## Task requirements
Reproduce the lines below exactly. Begin with the first, end with the line containing "Task: Click the", and leave out the pictures.

#####

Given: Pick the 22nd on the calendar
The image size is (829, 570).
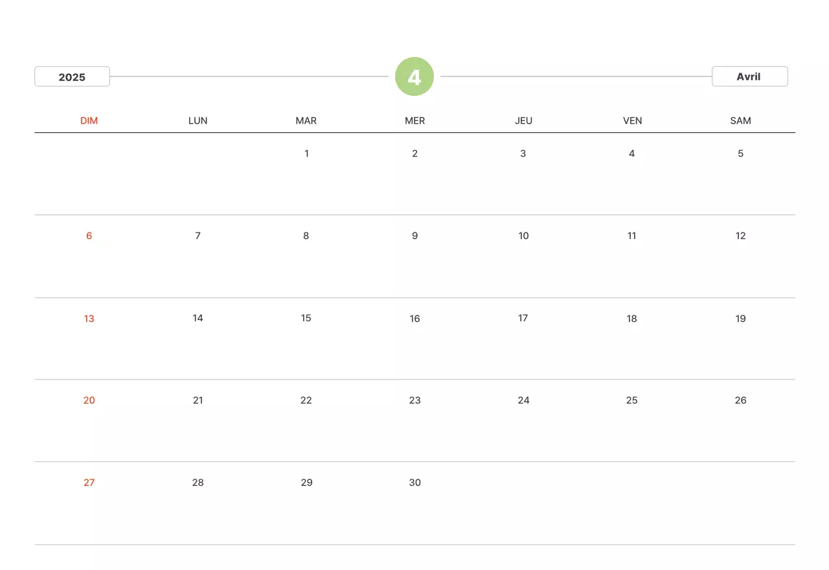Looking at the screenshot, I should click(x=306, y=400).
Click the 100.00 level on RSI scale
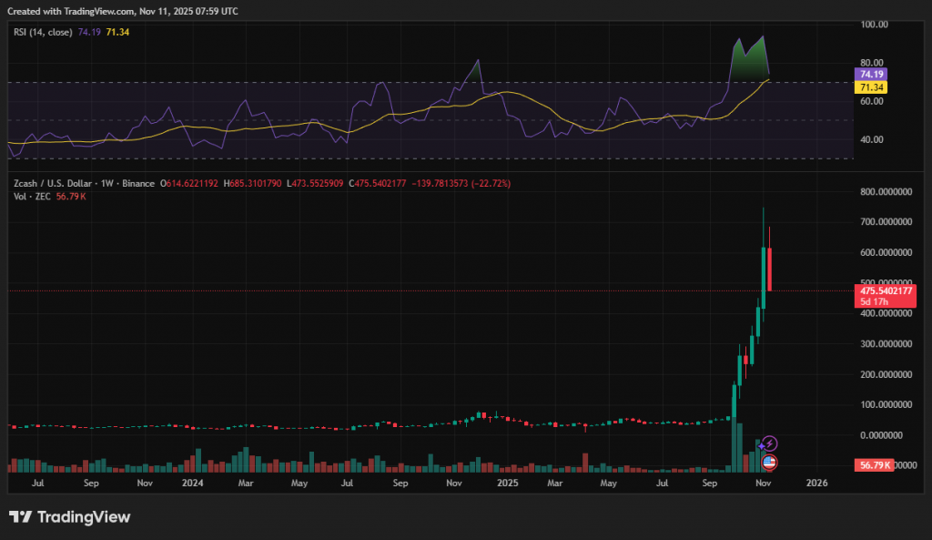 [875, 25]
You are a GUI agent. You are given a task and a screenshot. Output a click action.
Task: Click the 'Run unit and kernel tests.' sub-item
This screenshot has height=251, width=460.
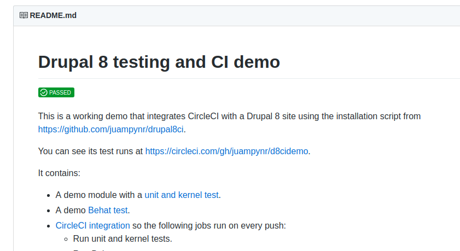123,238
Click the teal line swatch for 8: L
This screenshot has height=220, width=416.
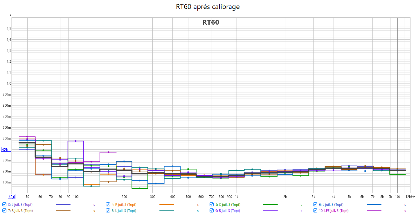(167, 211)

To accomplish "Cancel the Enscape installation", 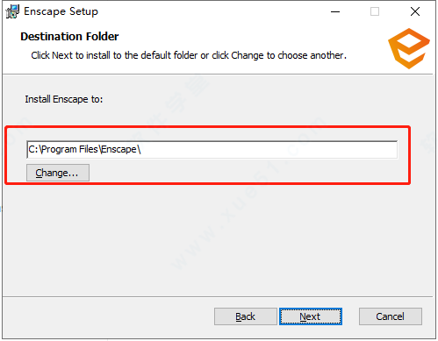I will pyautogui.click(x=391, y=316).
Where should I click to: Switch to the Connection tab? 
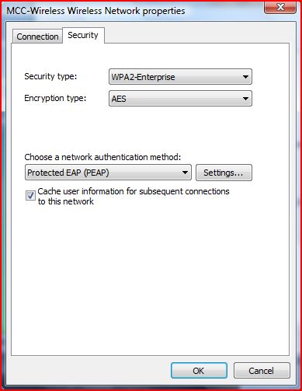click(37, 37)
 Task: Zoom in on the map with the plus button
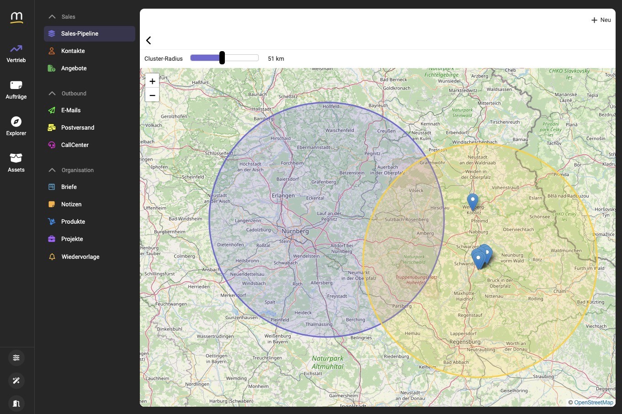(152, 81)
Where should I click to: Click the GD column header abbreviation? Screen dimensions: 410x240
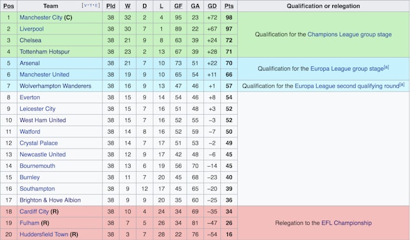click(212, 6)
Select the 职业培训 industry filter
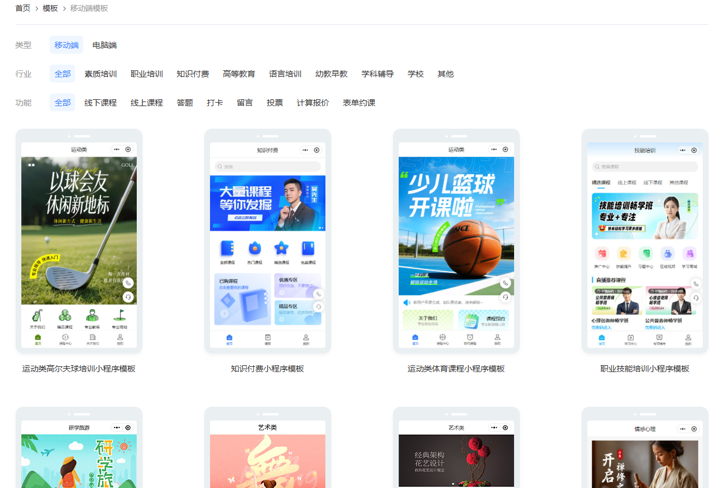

#####

## Answer section
Given: Pick the 22nd on the calendar
The image size is (829, 570).
Looking at the screenshot, I should click(x=306, y=400).
Click the 100.00 level on RSI scale
 [875, 25]
You are a GUI agent. You are given a task and a screenshot. Output a click action.
Task: Click the 'Run unit and kernel tests.' sub-item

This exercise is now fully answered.